Phoenix-2014T: Please follow https://www-i6.informatik.rwth-aachen.de/~koller/RWTH-PHOENIX-2014-T/.

CSL-Daily: Please follow http://home.ustc.edu.cn/~zhouh156/dataset/csl-daily/.

Note that all raw videos need to be zipped.

ISLR Datasets

WLASL: Please follow https://dxli94.github.io/WLASL/.

MSASL: Please follow https://www.microsoft.com/en-us/research/project/ms-asl/.

Note that all raw videos need to be zipped.

Keypoints

We use HRNet pre-trained on COCO-WholeBody. Details of the extraction process can be refered to this work.

Segment Isolated Signs

We use a pre-trained CSLR model, TwoStream-SLR, to segment continuous sign videos into a set of isolated sign clips.
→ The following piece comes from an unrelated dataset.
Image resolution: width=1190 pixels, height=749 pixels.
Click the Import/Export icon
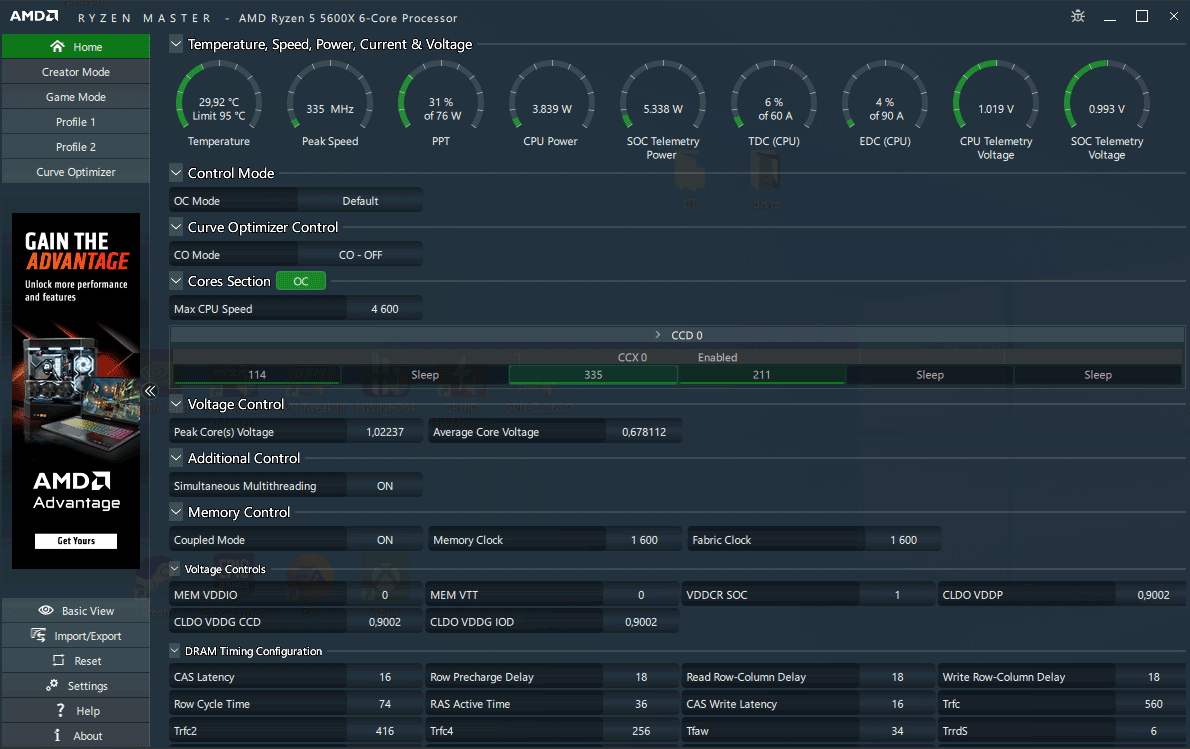click(x=38, y=635)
The pre-trained model checkpoints can be downloaded here. After that, put the checkpoints into the folder data/results. Then run

python gen_segment.py

The segmented signs for Phoenix-2014T and CSL-Daily can be downloaded here.

SMPL-X Model

Please download the models (mano, smpl, smplh, and smplx) from here and unzip them into ../../data/models. The structure should be ../../data/mano, ../../data/smpl, and so on.

SMPL-X Blender Add-on

Rendering 3D avatars relies on Blender (you don't need to download it if you use my docker image) and SMPL-X add-on. Related add-ons are available here. Please put the them into ../../pretrained_models/.
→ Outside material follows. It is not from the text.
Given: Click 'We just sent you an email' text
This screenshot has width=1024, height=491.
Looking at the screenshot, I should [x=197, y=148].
3D Dictionary and Video IDs

You can download the estimated 3D dictionary (link) and video IDs (link).

Training

3D Sign Estimation

To fit videos to the SMPL-X model, run:

python -m torch.distributed.launch --nproc_per_node 8 --master_port 29999 --use_env smplifyx/main.py --config=cfg_files/fit_smplsignx_phoenix.yaml --init_idx=0 --num_per_proc=1500

Text2Gloss Translator

It is based on the gloss2text part of TwoStream-SLT. Required checkpoints and embeddings are available at [for Phoenix-2014T] and [for CSL-Daily].

cd text2gloss
config_file='configs/T2G.yaml'
python -m torch.distributed.launch --nproc_per_node 8 --master_port 29999 --use_env training.py --config=${config_file}

Then save the T2G predictions:

python prediction.py --config=${config_file}

Sign Retrieval

To assign a confidence score to each 3D sign, we follow a model-based design: we first train an isolated sign language recognition model taking synthesized 2D keypoints as inputs, and then select the sign with the highest probability as the representative sign for a target gloss. Training details can be found in this repo.

Sign Connector

To train the sign connector, please run:

python make_connector_dataset.py && python smplifyx/sign_connector_train.py

Spoken2Sign Translation

First run prediction.py for the text2gloss translator to store gloss predictions on the dev and test sets:

python text2gloss/prediction.py --config=text2gloss/configs/T2G.yaml

Then achieve spoken2sign translation by running:

python motion_gen.py --config cfg_files/fit_smplsignx.yaml --num_per_proc=1

The above command would generate a sequence of motions represented by SMPL-X parameters. "num_per_proc" denotes the number of videos you want to generate.

To further visualize the motions as avatars, please run:

conda create --name blender python=3.10 && conda activate blender && pip install bpy==3.4.0 --user && pip install tqdm --user && pip install ConfigArgParse --user && pip install PyYAML --user
python render_avatar.py --config=cfg_files/fit_smplsignx.yaml --num_per_proc=1

Evaluation

Synthesize 2D Keypoints

The back-translation is based on projected 2D keypoints for a fair comparison with previous works:

python smplx2kps.py --config cfg_files/fit_smplsignx_phoenix.yaml

Back-Translation

Just train a sign language translation model (keypoint-only) taking synthesized 2D keypoints as inputs. More details can be found in this repo.